2. Haleakala Volcanic National Park: The best part about the Hawaiian Islands is that in one place you can experience the sunny tropical oceanic backdrop on one end, the coolness and freshness of the rainforests on another as well as the enormity of the volcanic and mountainous summits standing tall somewhere in the middle. The Haleakala Volcanic National Park is the prime volcanic attraction of Maui, situated in a southeastern part of Maui featuring a dormant volcano that erupted 300-400 years ago. It takes about 1.5-2 hours from west Maui and is big enough to require at least 2-3 days to explore the entire park. However, a day trip that can cover the primary sites within the park can be made if you opt to return back to the tropics and the insatiable ocean. I’d suggest though that if you have the time, perhaps plan on staying on the East side of Maui for at least 3-4 days and another 3-4 days on the west side of the island to be able to maximize your trip and attend to the surplus attractions this island encompasses without spending significant time in commute.

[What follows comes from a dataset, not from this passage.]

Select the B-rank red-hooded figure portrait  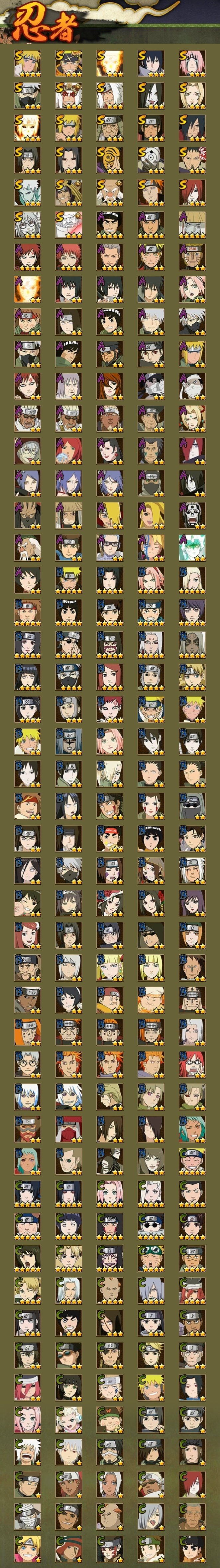(69, 1128)
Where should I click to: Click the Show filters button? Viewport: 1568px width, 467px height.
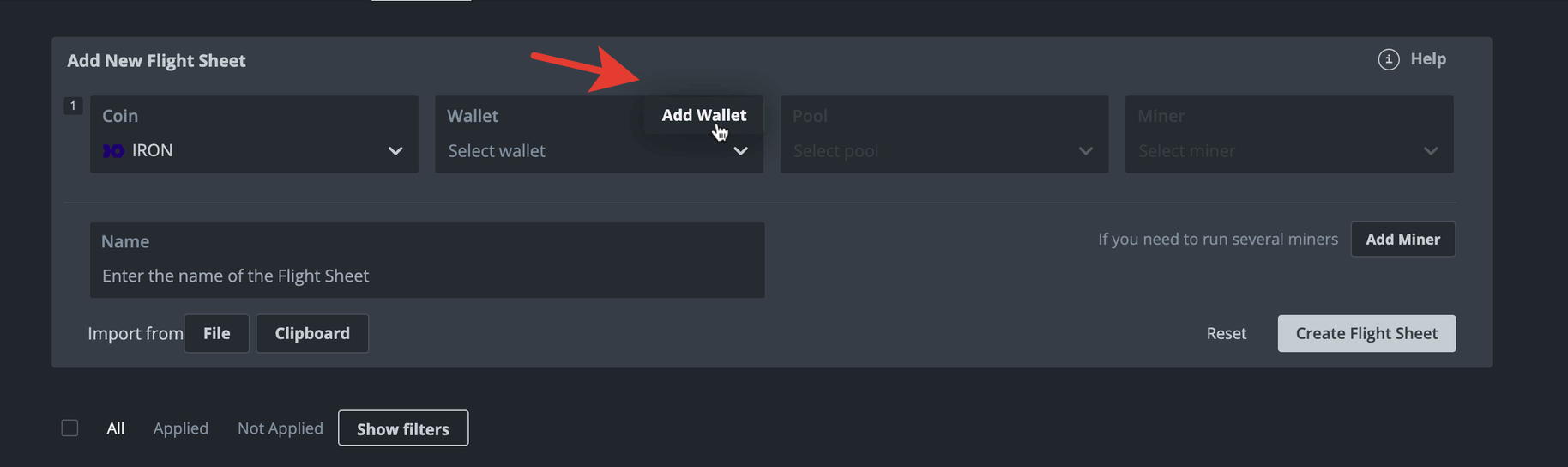[403, 428]
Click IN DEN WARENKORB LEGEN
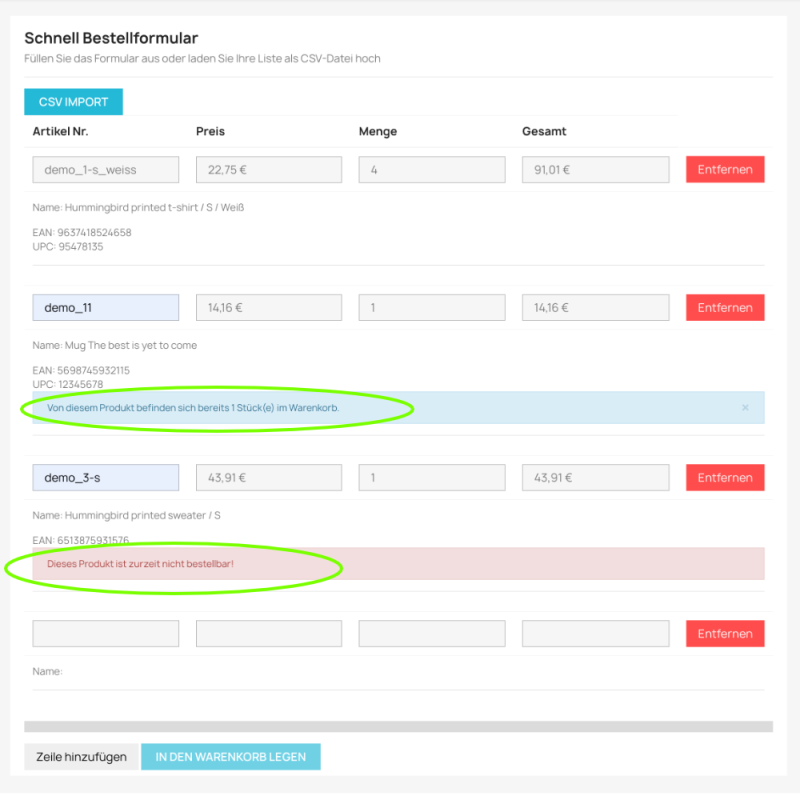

The drive to Haleakala National park from West Maui is very scenic with its winding roads and change of landscape from the oceanic vistas to the marvelous volcanic and mountainous topography. It takes about another 45 minutes from the park entry to get to the summit that is above 10000 feet in elevation and the drive is absolutely incredible looking down upon the ocean, eventually taking you above the clouds. There are several lookout points along the entire drive to the park and summit for you to stop and take in the views and rejuvenating air. It costs 30 USD per vehicle to enter through the park, however if you expect to visit more than one national park in Hawaii, I suggest you purchase the Hawaii Tripark Annual Pass which is for 55 USD that gives you access to three parks (Haleakala, Hawaii Volcanoes Natl Park and Pu‘uhonua o Hōnaunau National Historical Park) for a period of one year from the date of purchase. The Sunrise at the Haleakala summit is the most popular attraction of the park and requires you to make prior reservations and pay a nominal fee at least 60 days before your trip. Typically the sun rises between 530am and 645am in that area and the place gets very crowded during this time. If you aren’t an early riser, consider catching the sunset instead that does not require reservations or additional fees. There is an observatory at the summit which is typically closed but that is where most crowds will line up to perceive the fiery skies and the glowing sun underneath the lava formations. Keep in mind that you will need to carry warm attire as it get very, very cold and windy at the top.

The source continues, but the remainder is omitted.